Problem to solve: Using the entries below, write out the line with "Viewport: 1270px width, 952px height.", the line with "Given: Switch to the 12C.pdf tab", and every line in between, exactly as each is written.

Material for this task:
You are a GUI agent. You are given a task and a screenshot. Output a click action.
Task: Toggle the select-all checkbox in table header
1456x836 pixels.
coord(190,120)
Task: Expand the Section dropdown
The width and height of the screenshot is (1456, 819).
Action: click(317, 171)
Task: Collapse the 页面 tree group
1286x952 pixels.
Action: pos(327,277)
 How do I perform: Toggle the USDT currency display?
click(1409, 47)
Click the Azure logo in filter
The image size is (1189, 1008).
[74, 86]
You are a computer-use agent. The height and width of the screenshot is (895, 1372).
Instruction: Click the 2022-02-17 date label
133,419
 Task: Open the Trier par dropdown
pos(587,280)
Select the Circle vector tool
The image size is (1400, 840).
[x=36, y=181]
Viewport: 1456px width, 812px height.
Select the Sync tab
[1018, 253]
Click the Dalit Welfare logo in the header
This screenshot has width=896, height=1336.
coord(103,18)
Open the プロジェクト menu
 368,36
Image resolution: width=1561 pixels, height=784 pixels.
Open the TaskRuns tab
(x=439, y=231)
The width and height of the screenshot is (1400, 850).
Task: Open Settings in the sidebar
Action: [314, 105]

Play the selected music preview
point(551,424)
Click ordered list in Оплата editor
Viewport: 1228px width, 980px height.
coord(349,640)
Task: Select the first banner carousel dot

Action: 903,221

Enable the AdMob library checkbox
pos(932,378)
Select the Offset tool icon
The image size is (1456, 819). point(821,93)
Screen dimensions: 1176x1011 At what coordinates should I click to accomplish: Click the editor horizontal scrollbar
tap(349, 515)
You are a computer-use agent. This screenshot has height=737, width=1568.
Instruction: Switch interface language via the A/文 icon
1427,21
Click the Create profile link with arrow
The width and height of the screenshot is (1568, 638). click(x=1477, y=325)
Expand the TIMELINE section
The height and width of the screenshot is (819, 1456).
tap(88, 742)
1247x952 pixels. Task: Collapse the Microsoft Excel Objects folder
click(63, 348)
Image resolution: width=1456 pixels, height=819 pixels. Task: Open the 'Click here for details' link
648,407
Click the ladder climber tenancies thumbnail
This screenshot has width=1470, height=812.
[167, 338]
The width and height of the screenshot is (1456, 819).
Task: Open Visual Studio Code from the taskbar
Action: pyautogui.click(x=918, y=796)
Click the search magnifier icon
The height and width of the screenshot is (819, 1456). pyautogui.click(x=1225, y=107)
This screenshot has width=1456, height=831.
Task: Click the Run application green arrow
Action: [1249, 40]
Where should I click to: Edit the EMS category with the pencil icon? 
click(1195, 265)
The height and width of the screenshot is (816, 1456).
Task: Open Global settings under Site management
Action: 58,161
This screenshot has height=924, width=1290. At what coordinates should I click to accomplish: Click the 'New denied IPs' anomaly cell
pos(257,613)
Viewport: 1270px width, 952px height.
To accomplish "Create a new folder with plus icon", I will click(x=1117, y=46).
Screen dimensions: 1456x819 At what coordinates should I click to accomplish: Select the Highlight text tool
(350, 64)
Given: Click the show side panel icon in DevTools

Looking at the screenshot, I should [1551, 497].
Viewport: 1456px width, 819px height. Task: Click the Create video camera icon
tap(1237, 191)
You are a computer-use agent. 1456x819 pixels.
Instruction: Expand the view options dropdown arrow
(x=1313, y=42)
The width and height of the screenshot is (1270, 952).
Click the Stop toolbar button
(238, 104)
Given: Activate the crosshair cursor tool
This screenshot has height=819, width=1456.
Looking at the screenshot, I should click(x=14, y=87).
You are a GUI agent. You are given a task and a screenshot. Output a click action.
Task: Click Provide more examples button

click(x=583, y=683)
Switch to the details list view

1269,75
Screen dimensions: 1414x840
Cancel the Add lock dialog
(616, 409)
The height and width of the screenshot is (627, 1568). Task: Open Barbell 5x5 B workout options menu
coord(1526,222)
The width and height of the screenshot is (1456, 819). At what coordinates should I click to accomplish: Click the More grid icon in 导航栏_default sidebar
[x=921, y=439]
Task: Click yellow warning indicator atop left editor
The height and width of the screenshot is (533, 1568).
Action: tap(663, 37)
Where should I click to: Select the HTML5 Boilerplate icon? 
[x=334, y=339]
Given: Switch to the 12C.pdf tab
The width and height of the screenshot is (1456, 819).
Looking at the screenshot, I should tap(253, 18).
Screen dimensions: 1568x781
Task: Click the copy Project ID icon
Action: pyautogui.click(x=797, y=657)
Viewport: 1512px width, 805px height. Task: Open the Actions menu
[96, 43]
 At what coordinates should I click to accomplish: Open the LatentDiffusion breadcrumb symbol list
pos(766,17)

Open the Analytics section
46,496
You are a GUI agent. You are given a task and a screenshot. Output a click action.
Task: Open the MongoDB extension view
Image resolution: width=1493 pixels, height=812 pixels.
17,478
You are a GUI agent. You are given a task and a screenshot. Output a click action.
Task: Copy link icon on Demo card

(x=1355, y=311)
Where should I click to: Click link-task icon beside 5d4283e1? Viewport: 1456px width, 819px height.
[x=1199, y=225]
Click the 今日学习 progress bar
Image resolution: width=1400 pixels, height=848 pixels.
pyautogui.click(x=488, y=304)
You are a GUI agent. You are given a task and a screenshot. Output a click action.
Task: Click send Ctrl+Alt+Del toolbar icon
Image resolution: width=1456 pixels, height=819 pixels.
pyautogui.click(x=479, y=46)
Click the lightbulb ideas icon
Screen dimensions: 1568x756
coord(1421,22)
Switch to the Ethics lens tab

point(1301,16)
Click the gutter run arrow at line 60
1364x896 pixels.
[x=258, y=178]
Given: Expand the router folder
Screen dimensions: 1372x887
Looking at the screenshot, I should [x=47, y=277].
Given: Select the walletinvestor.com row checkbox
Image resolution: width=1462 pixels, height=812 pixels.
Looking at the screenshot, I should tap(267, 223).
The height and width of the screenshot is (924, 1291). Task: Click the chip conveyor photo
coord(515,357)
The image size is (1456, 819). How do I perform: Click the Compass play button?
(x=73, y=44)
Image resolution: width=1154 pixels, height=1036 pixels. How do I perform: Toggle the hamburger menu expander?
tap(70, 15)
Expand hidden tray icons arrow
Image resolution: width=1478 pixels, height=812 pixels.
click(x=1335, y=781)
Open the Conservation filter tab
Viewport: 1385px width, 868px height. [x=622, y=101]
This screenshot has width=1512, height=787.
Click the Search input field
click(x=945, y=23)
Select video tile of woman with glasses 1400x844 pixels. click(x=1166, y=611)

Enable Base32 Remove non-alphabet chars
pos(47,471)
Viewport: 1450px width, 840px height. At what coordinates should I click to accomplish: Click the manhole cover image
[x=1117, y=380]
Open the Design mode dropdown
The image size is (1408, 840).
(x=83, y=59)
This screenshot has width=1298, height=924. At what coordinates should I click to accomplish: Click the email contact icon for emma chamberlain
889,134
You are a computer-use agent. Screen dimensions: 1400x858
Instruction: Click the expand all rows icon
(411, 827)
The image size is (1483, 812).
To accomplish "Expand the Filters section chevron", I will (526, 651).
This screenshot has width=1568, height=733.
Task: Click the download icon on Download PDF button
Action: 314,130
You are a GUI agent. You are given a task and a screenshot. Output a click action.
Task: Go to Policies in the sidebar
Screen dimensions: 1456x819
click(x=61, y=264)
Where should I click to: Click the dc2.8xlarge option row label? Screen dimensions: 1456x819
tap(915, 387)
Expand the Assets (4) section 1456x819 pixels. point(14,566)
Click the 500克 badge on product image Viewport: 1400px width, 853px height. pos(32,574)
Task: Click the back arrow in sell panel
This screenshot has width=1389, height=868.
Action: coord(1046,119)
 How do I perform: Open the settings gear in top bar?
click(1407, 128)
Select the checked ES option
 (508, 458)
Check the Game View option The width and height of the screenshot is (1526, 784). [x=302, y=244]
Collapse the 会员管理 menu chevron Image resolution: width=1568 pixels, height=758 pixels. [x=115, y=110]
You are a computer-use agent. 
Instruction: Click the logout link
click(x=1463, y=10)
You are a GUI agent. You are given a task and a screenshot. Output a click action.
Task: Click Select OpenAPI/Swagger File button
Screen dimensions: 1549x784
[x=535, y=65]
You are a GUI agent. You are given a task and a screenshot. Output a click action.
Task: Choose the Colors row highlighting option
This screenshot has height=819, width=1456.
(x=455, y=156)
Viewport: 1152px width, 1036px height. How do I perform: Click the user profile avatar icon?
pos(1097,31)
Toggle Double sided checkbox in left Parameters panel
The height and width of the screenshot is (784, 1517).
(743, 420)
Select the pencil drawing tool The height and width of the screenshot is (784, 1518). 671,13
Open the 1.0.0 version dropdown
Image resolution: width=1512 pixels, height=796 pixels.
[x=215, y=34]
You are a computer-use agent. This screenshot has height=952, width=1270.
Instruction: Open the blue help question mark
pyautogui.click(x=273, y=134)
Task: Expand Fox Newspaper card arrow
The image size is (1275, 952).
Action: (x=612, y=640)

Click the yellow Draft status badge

Reply:
Viewport: 1270px width, 952px height.
To accomplish "Create a new folder with plus icon", I will click(x=1117, y=46).
Screen dimensions: 1456x819 At what coordinates should I click to accomplish: Select the Highlight text tool
(350, 64)
Given: Click the show side panel icon in DevTools

Looking at the screenshot, I should [1551, 497].
Viewport: 1456px width, 819px height. Task: Click the Create video camera icon
tap(1237, 191)
You are a computer-use agent. 1456x819 pixels.
Instruction: Expand the view options dropdown arrow
(x=1313, y=42)
The width and height of the screenshot is (1270, 952).
Click the Stop toolbar button
(238, 104)
Given: Activate the crosshair cursor tool
This screenshot has height=819, width=1456.
Looking at the screenshot, I should click(x=14, y=87).
You are a GUI agent. You are given a task and a screenshot. Output a click action.
Task: Click Provide more examples button

click(x=583, y=683)
Switch to the details list view

1269,75
Screen dimensions: 1414x840
Cancel the Add lock dialog
(616, 409)
The height and width of the screenshot is (627, 1568). Task: Open Barbell 5x5 B workout options menu
coord(1526,222)
The width and height of the screenshot is (1456, 819). At what coordinates should I click to accomplish: Click the More grid icon in 导航栏_default sidebar
[x=921, y=439]
Task: Click yellow warning indicator atop left editor
The height and width of the screenshot is (533, 1568).
Action: tap(663, 37)
Where should I click to: Select the HTML5 Boilerplate icon? 
[x=334, y=339]
Given: Switch to the 12C.pdf tab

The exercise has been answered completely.